John Keating operated “PAPER MANUFACTORIES, At and near New-York” in the late 1760s and early 1770s. He regularly advertised “ALL sorts of paper and paste board,” usually enhancing his newspaper notices with commentary intended to convince consumers to purchase goods produced in the colonies. In an advertisement in the July 9, 1772, edition of the New-York Journal, for instance, he asserted that his paper “and other articles manufactured here, make a clear saving to this country of all the money that would have been sent out to purchase them from abroad.” A greater number of advertisers promoted domestic manufactures when nonimportation agreements remained in effect, providing alternatives for consumers who wished for their shopping habits to match their politics, but such appeals tapered off when trade resumed. Keating, on the other hand, remained adamant in calling on “all those who really wish to promote the interest of America” to “contribute their aid to the success of this undertaking.”

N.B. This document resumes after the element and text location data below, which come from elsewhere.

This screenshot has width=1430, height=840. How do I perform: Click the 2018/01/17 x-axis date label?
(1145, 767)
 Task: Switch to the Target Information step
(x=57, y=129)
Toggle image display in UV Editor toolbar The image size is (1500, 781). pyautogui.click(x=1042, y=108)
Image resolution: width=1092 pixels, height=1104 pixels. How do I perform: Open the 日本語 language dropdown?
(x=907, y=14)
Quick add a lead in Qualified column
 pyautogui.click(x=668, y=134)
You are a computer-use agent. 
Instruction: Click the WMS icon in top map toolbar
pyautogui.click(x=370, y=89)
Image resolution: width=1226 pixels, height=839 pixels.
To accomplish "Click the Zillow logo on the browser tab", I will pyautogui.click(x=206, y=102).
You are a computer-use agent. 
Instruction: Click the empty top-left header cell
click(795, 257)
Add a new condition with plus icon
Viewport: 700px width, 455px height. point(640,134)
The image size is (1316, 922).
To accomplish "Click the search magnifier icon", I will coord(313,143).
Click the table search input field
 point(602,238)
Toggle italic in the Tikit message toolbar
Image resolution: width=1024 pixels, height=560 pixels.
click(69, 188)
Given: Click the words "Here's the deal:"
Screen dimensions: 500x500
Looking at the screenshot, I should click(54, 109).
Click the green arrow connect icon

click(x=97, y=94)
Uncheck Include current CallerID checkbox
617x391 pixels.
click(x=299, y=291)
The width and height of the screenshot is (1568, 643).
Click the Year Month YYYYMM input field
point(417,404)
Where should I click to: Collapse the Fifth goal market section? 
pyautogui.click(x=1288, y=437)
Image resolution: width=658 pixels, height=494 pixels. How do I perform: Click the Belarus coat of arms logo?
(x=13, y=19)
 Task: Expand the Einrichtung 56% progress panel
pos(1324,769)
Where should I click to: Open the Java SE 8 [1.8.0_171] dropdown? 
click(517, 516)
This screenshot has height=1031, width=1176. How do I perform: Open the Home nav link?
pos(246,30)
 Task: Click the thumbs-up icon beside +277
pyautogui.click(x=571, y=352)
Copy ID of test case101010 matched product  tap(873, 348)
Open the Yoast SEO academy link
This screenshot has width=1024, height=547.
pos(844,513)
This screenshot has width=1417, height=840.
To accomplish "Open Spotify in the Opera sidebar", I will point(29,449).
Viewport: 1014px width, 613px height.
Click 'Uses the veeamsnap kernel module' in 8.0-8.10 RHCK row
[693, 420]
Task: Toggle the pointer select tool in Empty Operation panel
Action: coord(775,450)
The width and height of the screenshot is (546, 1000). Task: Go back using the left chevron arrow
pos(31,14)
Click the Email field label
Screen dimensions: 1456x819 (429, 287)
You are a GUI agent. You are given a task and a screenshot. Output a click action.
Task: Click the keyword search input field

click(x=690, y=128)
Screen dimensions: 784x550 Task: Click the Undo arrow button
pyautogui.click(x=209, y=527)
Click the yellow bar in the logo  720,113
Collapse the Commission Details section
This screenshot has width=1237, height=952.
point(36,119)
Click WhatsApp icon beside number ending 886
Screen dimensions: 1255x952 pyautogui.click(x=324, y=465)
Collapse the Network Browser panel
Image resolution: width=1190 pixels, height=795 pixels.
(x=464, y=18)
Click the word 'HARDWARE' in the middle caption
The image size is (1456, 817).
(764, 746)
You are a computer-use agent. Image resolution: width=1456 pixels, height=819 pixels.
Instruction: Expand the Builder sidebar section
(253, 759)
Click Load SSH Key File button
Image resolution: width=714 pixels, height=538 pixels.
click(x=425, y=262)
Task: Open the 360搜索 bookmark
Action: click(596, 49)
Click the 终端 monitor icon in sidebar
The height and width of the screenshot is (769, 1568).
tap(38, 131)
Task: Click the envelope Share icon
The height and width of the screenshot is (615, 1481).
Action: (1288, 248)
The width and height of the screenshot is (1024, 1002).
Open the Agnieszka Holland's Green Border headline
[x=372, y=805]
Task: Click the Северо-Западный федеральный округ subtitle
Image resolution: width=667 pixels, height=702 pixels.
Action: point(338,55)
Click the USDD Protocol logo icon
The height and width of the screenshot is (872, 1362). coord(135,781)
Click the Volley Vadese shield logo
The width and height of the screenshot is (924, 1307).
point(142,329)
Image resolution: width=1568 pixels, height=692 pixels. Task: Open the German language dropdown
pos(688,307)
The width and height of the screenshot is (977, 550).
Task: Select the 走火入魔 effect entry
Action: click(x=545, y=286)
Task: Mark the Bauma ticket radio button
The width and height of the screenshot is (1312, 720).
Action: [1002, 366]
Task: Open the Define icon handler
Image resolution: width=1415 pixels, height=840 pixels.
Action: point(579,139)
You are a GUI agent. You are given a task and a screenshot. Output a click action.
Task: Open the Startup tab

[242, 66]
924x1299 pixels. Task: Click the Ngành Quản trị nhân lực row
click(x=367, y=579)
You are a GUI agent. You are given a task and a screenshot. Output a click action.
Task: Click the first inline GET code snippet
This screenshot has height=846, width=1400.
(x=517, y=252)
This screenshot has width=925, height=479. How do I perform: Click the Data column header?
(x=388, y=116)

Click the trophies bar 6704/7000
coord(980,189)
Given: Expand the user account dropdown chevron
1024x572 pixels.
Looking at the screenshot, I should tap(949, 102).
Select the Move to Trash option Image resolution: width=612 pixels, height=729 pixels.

Keating imagined readers as more than consumers who would purchase his paper. He also envisioned them as partners in producing it. He needed resources, especially linen rags, “which are generally destroyed or thrown away as useless, tho’ they are absolutely necessary to a paper manufactory, which cannot be carried on without them.” Colonizers played a vital role in supporting the production of paper in New York, “with which their own interest is closely connected.” Some colonizers discarded rags that could have been transformed into paper at one of Keating’s “MANUFACTORIES.” Others sent “considerable quantities … to other colonies,” prompting Keating to lament that the “the legislature have not yet thought proper to prohibit the exportation” of rags. Even though the colonial assembly refused to act on that matter, colonizers in New York could choose to collect and send rags to Keating on their own. He expressed his desire that “a due regard to their own interest will incline the inhabitants of this country to supply a manufactory among themselves.”
Keating invited colonizers to participate in both the production and consumption of paper made at his “MANUFACTORIES” in and near New York. He reiterated that in doing so they not only supported a local business but also attended to “their own interest” in making goods produced in the colonies more widely available at lower prices than imported alternatives. Doing so corrected trade imbalance that resulted from the colonies exporting resources and importing finished goods. Keating advocated for the colonies producing more of the goods they consumed, but doing so required widespread cooperation.